Answer:
The absolute maximum and minimum of [tex]f(x) = 5 + 54\cdot x -2\cdot x^{3}[/tex] on [tex][0,4][/tex] are 113 and 5.
Step-by-step explanation:
Let be [tex]f(x) = 5 + 54\cdot x -2\cdot x^{3}[/tex], the first and second derivatives of the function are, respectively:
[tex]f'=54-6\cdot x^{2}[/tex]
[tex]f''=-12\cdot x[/tex]
Now, let equalize the first derivative to zero and solve the resulting expression:
[tex]54-6\cdot x^{2} = 0[/tex]
[tex]x^{2} = 9[/tex]
[tex]x =\pm 3[/tex]
According to the given interval, only [tex]x=3[/tex] is a valid outcome. Lastly, this is evaluated in the second derivative expression:
[tex]f''=-12\cdot(3)[/tex]
[tex]f'' = -36[/tex]
[tex]x = 3[/tex] leads to an absolute maximum.

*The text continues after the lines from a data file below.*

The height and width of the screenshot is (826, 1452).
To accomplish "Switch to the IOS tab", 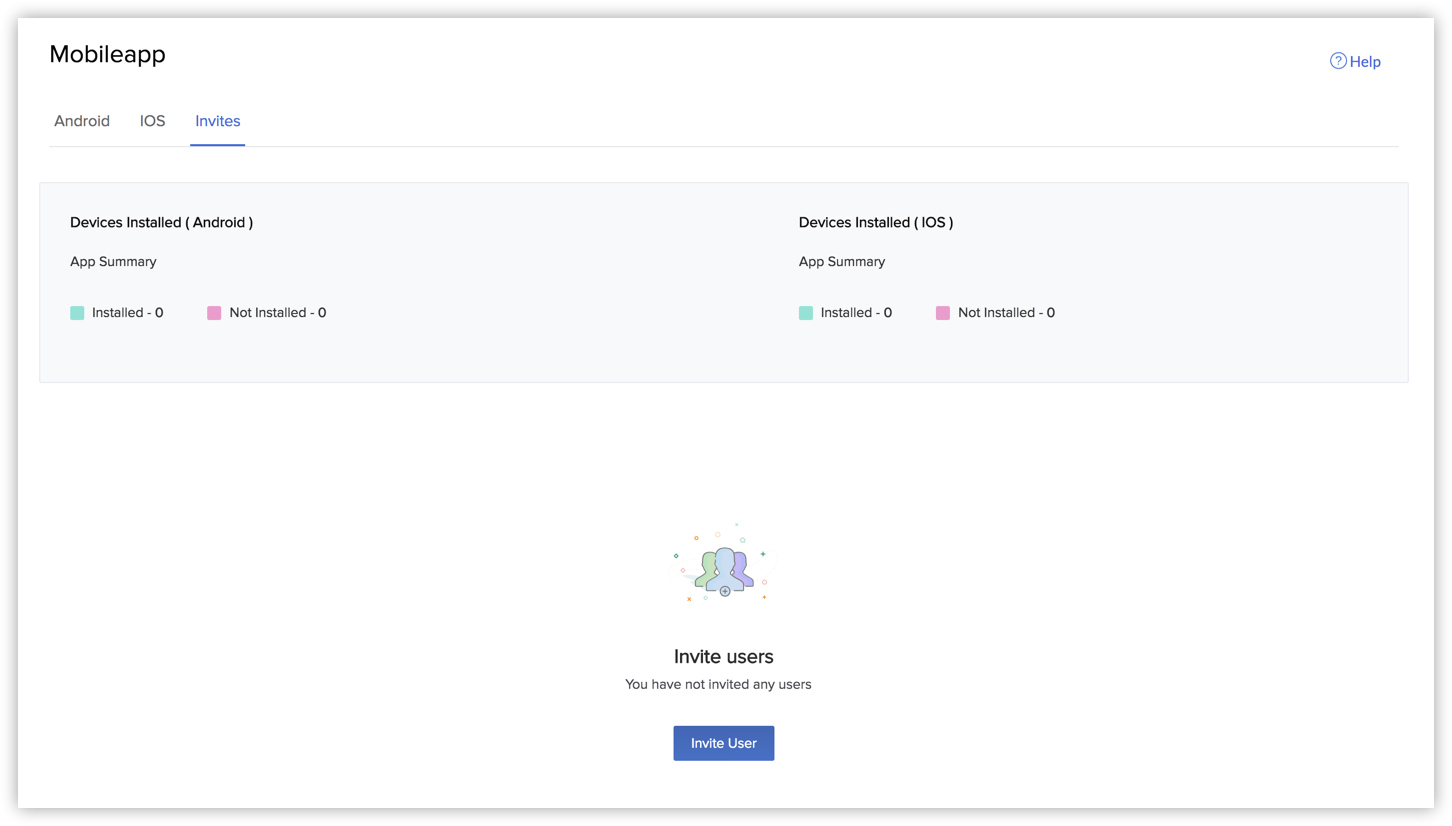I will pyautogui.click(x=152, y=121).
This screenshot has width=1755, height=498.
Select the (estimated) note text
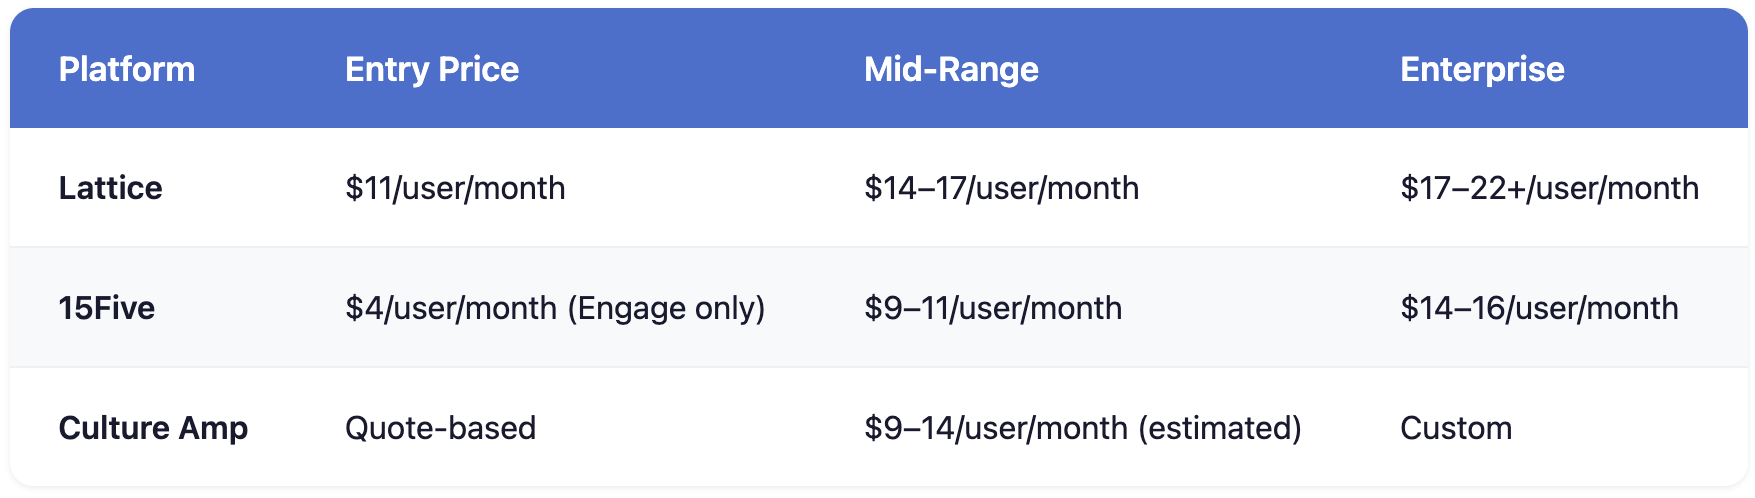1220,428
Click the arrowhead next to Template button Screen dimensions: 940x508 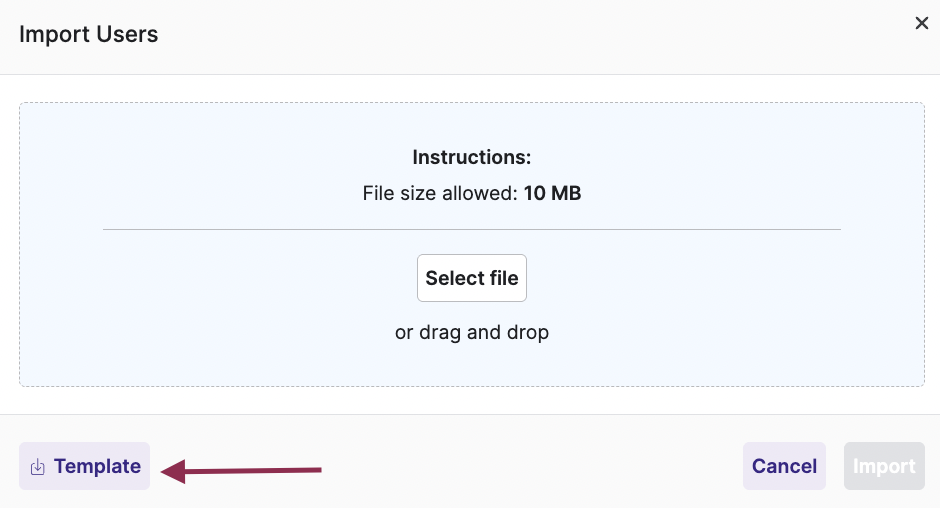point(172,471)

[tex]f(3) = 5 + 54\cdot (3) -2\cdot (3)^{3}[/tex]
[tex]f(3) = 113[/tex]
The absolute minimum is determined by evaluating at each extreme of the interval:
[tex]x = 0[/tex]
[tex]f(0) = 5 + 54\cdot (0) -2\cdot (0)^{3}[/tex]
[tex]f(0) = 5[/tex]
[tex]x = 4[/tex]
[tex]f(4) = 5 + 54\cdot (4) -2\cdot (4)^{3}[/tex]
[tex]f(4) = 93[/tex]
The absolute maximum and minimum of [tex]f(x) = 5 + 54\cdot x -2\cdot x^{3}[/tex] on [tex][0,4][/tex] are 113 and 5.